The path led to his acceptance for astronaut training and the extraordinary career that followed.

He loved the challenging missions where space walks were necessary. On his first mission aboard Space Shuttle Atlantis he was concerned when the shuttle made it to orbit that something would happen to keep him from beginning his first spacewalk.

“I wanted to do a spacewalk so bad I could barely stand it,” Ross recalled. “When I exited the space shuttle hatch I wanted to let out a warhoop of happiness, but I was afraid my crew inside and all of the people on the ground might think I had finally lost it and tell me get back inside. So I didn’t do it.

“Flying in space is incredibly great, but being able to go outside was like cake and ice cream with nuts, chocolate, cherries and everything else on top on top. It’s the ultimate of flying in space.”

Much planning went into the preparation and successful completion of spacewalks, he said, and all of the details were thoroughly worked out on the ground. That included 10 hours in a huge water tank at Johnson Space Center that simulates working in a space suit in zero gravity using full-scale mock ups of mission hardware.

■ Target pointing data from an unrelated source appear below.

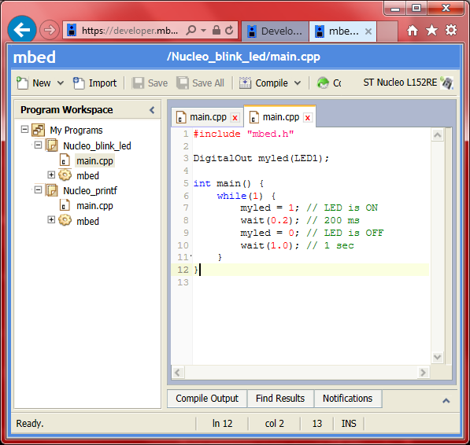
Task: Close the first main.cpp editor tab
Action: pyautogui.click(x=235, y=118)
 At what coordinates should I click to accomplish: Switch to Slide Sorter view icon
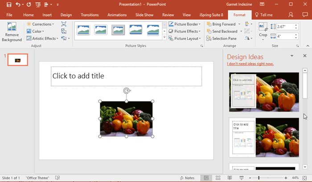pyautogui.click(x=217, y=178)
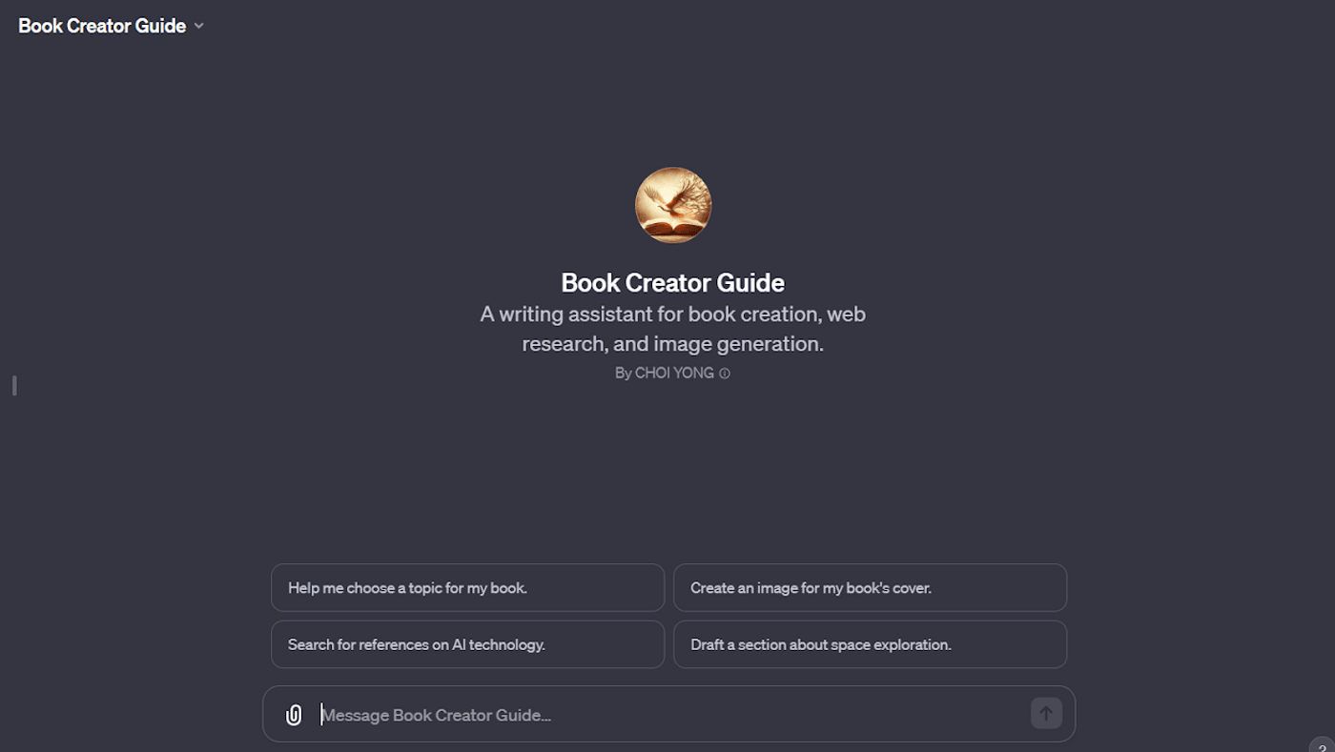The width and height of the screenshot is (1335, 752).
Task: Pick "Search for references on AI technology." prompt
Action: [x=467, y=644]
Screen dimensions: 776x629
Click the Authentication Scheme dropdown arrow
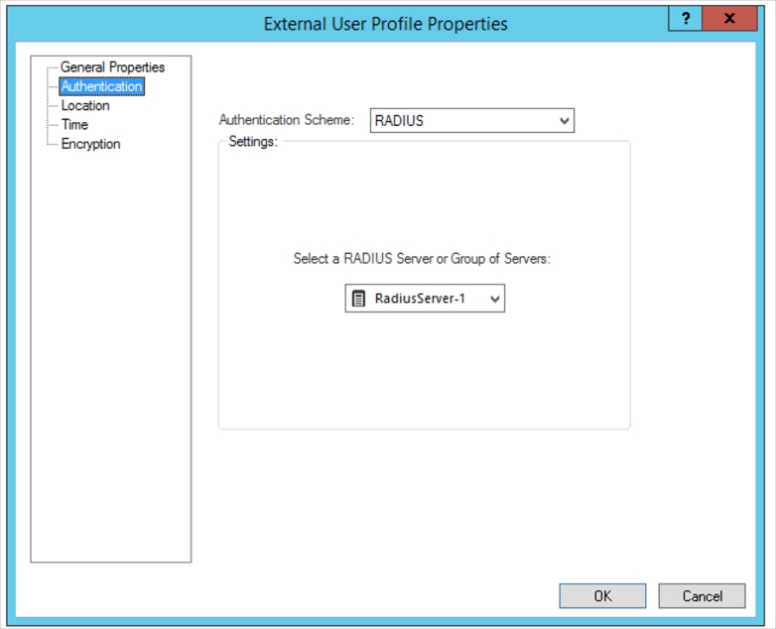coord(564,121)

“The only time I was a little uncertain going out the door on a spacewalk was the one time I went out on an unplanned spacewalk during my third space shuttle flight,” Ross explained. “We were carrying the Compton Gamma Ray Observatory into space to deploy it. It was a sister observatory to Hubble Space Telescope.

“We had picked the Compton Gamma Ray Observatory up with the robotic arm on the space shuttle and were holding it above the payload bay of the shuttle and had not yet released it. Ground controllers in Maryland had remotely deployed the two solar arrays, but when they attempted to deploy the antenna boom for the high gain antenna, a critical link that was going to downlink all of the data to the ground, it did not deploy.

“We were sent out to see if we could release the antenna and lock it in position. I was somewhat apprehensive that we might not be able to fix it. We didn’t know what was wrong and we had limited resources. But very quickly I was able to get out to the antenna and shake it free and then we used a wrench to drive a bolt to lock into position. That was a great day because the Compton Gamma Ray Observatory was a $630 million dollar observatory that would have become space junk. It demonstrated very well the compatibility of unmanned robotic types of investigation of the universe, but also that a human needs to be in the system when things don’t go right.”

Ross had a role in the Space Shuttle Program from its inception to its conclusion, but he also had roles in the development of the International Space Station.

“I think that the space station is exactly what we hoped for,” Ross said. “It is an on orbit resource 365 days a year and research can be accomplished a year at a time. It permits new ways to complete scientific investigations. We are also learning a lot about systems and how to make them more reliable and robust and require less resupply from the ground. Those are critical factors to confidently leave low Earth orbit and go to the moon and Mars. We want a system that requires almost no resupply and without having to worry if something is going to break.”

To a young person thinking of becoming an astronaut, Ross suggests take every job you have and do the best with it. Take new opportunities as they present themselves and be available and have the right training to take advantage of chances when they come. Get a solid education, be a team player and the kind of person supervisors are pleased to nominate for new and exciting opportunities.

“Figure it out and then set goals and study hard,” he suggested. “Work hard and don’t give up too easily. I was happy and successful and I feel like I never had to work a day in my life. I would like to see more people get that chance.”